The shoes were last worn by Kenya’s Brigid Kosgei, who broke Paula Radcliffe’s women’s marathon record last year with a time of 2:14:04 in Chicago. The new record bested Radcliffe’s 2003 time by a whopping 81 seconds.

Kenyan runner Eliud Kipchoge is another athlete that regularly wears shoes from Nike’s Vaporfly range, and became the first person to run a marathon under two hours, beating the mark by 20 seconds in Vienna last October, though this feat was not be recognized as an official record. This was because it was not in open competition and he used a team of pacemakers.

Nike’s Vaporfly range controversially utilizes extra thick midsoles with fluid chambers and carbon plates that act like springs, propelling the runner forward. As The Times reports, the technology’s effectiveness has forced World Athletics to appoint a panel of experts to investigate the products and rules, in an attempt to conclude whether the shoes provide an unfair advantage.

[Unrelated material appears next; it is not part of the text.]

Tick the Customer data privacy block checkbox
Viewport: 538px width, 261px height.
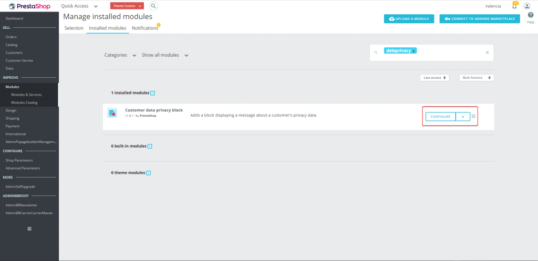coord(474,116)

Because the shoes are usually released in highly-limited quantities — and the exact shoes worn by Kipchoge and other runners are usually prototypes — The Times reports that the shoes don’t fall within regulations because they are not “available to all.” In addition, it’s widely expected that World Athletics will introduce new parameters with regards to sneaker design that shoe manufacturers won’t be allowed to exceed.

It’s worth noting that the records set by athletes who wore these shoes will likely be allowed to stand, due to precedent. As Highsnobiety outlined previously, Speedo brought a patented “LZR” full-body swimsuit to the Beijing Olympics in 2008, a swimsuit that increased buoyancy and decreased drag. As a result, 25 world records were set in Beijing, 24 of which were set in a LZR suit. Subsequently, full-body suits were eventually banned in competition by FINA (Fédération internationale de natation, the swimming version of the IAAF), but those records still stand today.

Should World Athletics ban Nike’s Vaporfly sneakers, it raises the question of where the line is drawn between technological advancement and unfair advantages, and whether that is something that needs to be regulated.